PROBLEM TO SOLVE =>
From the line containing "Given: Click the" through the last line of the material, copy every line exactly, both ends inclusive; do not copy pictures.
--- RECORDS SHOWN Enclosed Below ---
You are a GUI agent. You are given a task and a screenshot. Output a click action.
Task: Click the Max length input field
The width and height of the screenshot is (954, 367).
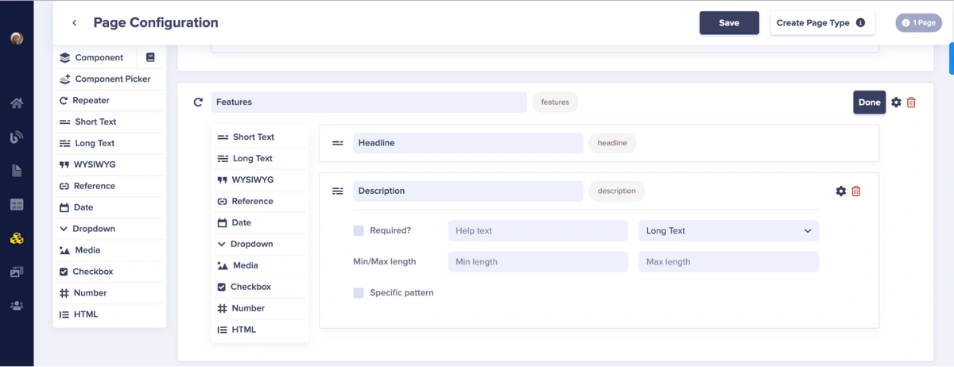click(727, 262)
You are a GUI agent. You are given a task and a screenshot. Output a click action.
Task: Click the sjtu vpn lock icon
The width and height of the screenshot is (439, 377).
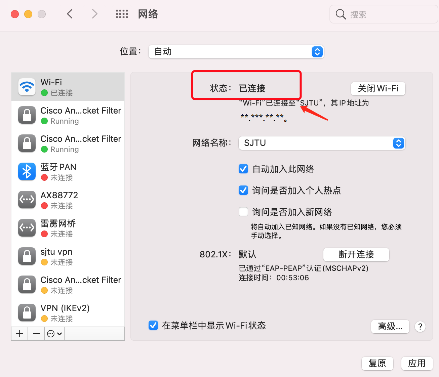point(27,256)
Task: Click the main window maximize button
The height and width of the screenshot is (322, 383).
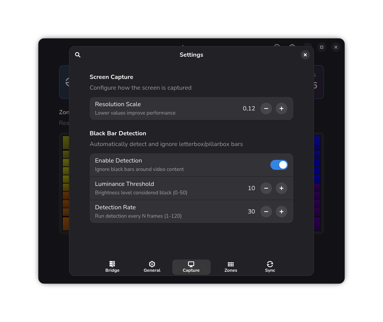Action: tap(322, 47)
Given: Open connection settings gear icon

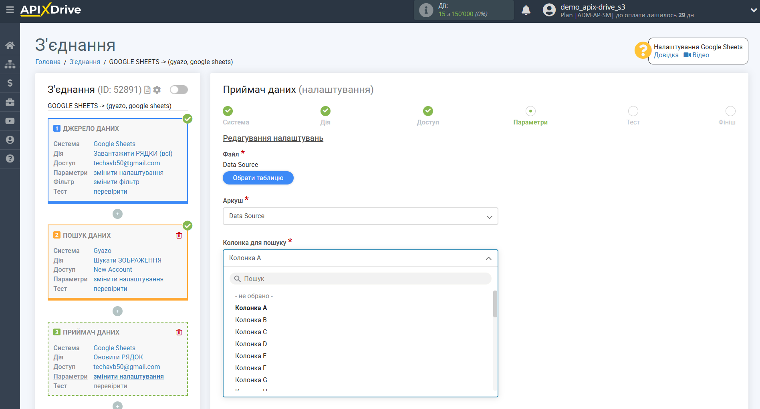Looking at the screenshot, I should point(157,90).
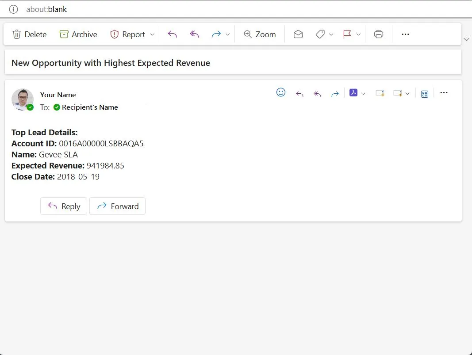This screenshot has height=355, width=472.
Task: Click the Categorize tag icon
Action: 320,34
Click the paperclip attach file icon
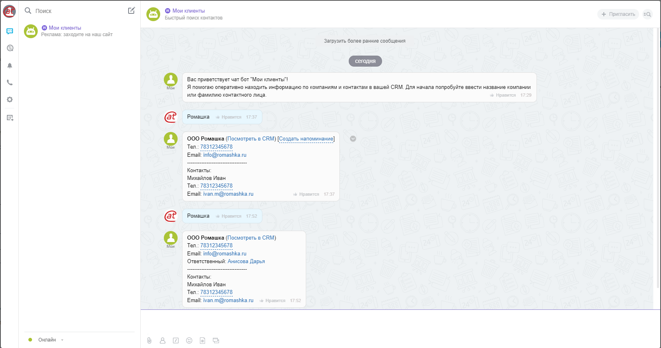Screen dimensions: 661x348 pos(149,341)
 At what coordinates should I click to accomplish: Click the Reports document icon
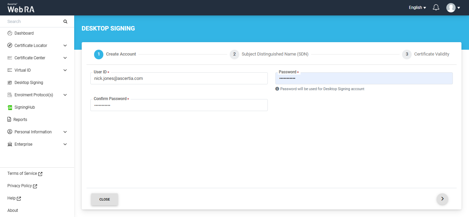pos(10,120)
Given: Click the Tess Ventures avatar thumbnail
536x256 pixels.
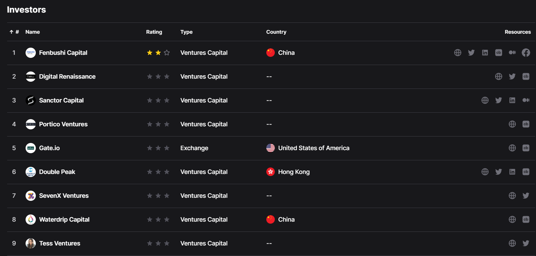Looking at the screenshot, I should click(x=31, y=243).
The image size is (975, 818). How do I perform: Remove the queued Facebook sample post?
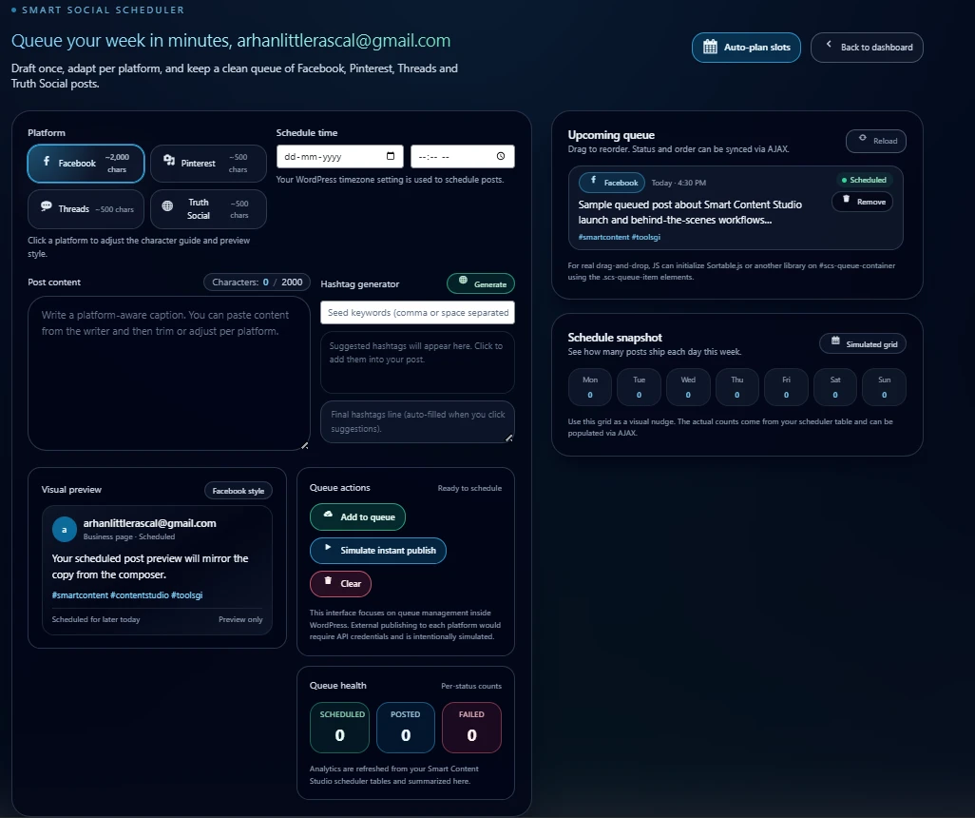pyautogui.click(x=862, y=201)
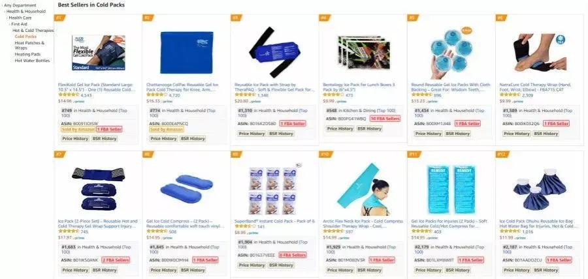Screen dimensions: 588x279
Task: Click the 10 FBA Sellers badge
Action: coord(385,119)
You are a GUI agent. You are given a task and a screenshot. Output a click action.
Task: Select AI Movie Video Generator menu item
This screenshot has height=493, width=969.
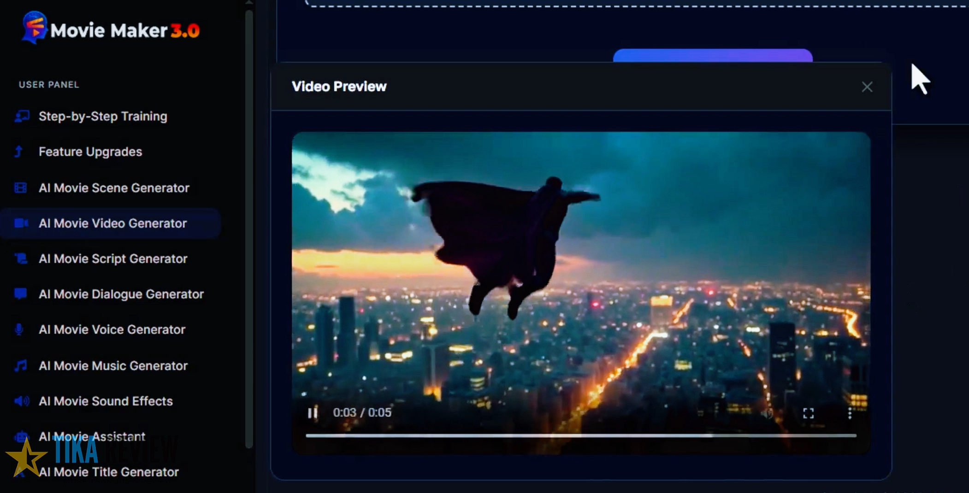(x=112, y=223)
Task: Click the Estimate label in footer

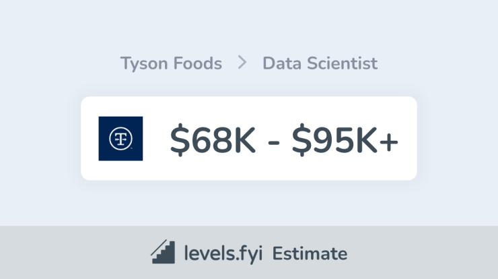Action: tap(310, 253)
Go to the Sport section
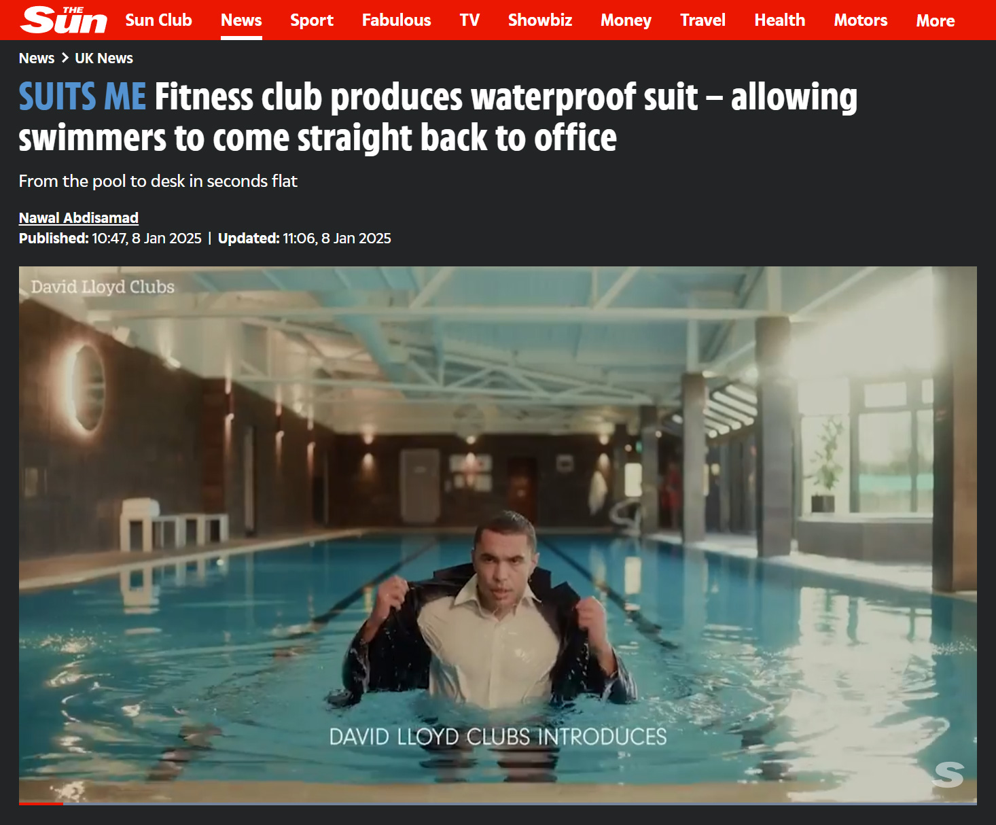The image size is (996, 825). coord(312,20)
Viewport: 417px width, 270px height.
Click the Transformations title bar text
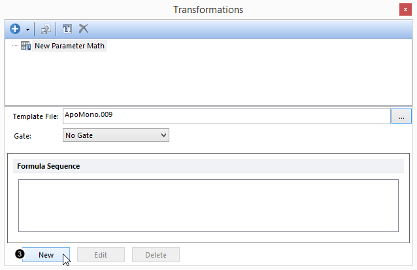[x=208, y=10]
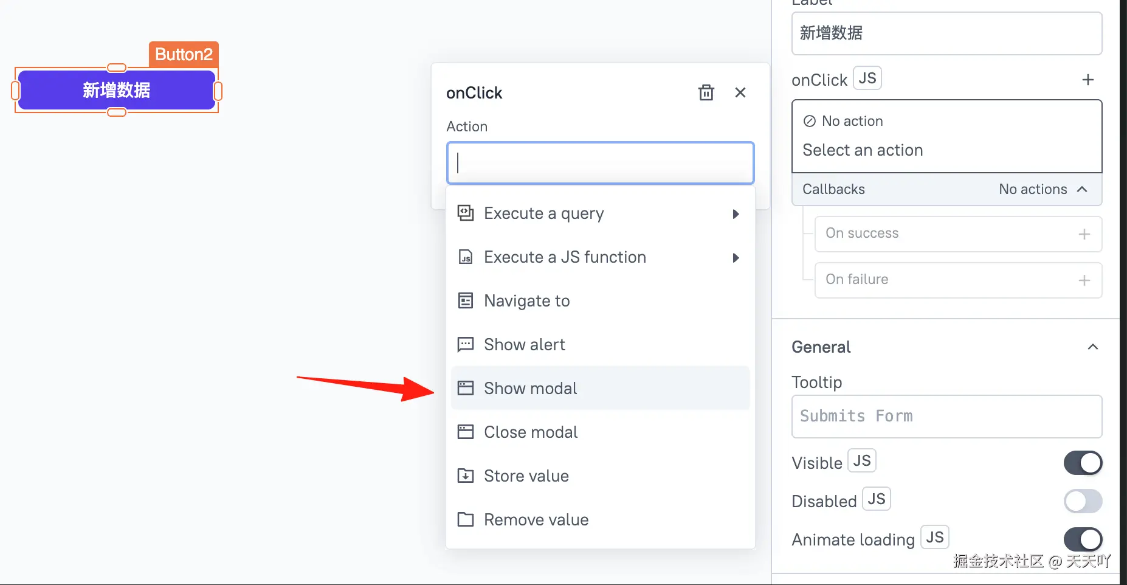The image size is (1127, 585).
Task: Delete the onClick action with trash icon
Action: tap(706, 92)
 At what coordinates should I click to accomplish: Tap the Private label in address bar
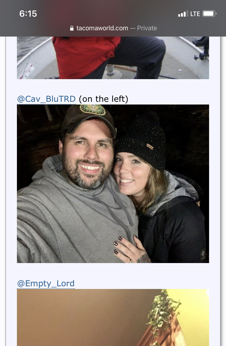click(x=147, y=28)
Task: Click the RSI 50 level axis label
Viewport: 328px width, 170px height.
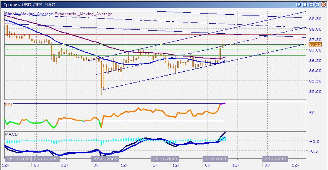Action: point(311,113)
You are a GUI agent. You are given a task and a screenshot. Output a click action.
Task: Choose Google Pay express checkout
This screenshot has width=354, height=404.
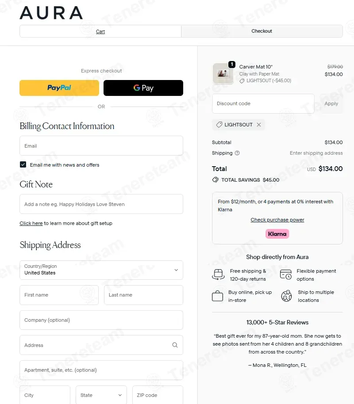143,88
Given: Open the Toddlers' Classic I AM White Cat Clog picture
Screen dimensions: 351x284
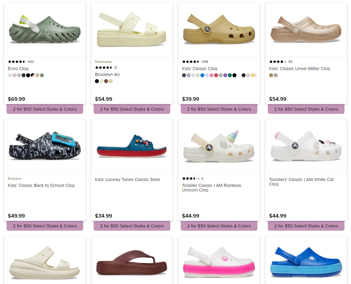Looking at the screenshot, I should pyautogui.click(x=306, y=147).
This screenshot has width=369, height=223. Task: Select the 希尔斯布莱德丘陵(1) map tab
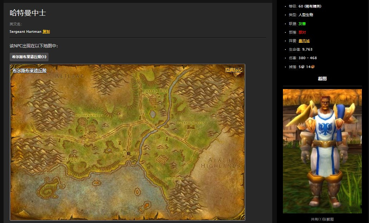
--- End of Enclosed RECORDS SHOWN ---
RESPONSE BOX =>
Given: Click the Tess Ventures avatar thumbnail
536x256 pixels.
Looking at the screenshot, I should click(x=31, y=243).
The image size is (975, 818). How do I perform: Remove the queued Facebook sample post?
pyautogui.click(x=862, y=201)
Screen dimensions: 588x279
Task: Click the 10 FBA Sellers badge
Action: coord(385,119)
You are a GUI agent. You are given a task and a screenshot. Output a click action.
Task: Select AI Movie Video Generator menu item
This screenshot has height=493, width=969.
(x=112, y=223)
Task: Click the Estimate label in footer

Action: tap(310, 253)
Go to the Sport section
The image size is (996, 825). coord(312,20)
Viewport: 417px width, 270px height.
Click the Transformations title bar text
[x=208, y=10]
The image size is (1127, 585).
Task: Delete the onClick action with trash icon
Action: tap(706, 92)
 At what coordinates should I click to accomplish: Tap the Private label in address bar
click(x=147, y=28)
Task: Click the RSI 50 level axis label
Viewport: 328px width, 170px height.
Action: point(311,113)
You are a GUI agent. You are given a task and a screenshot. Output a click action.
Task: Choose Google Pay express checkout
This screenshot has width=354, height=404.
143,88
Given: Open the Toddlers' Classic I AM White Cat Clog picture
Screen dimensions: 351x284
Looking at the screenshot, I should pyautogui.click(x=306, y=147).
This screenshot has width=369, height=223. Task: Select the 希尔斯布莱德丘陵(1) map tab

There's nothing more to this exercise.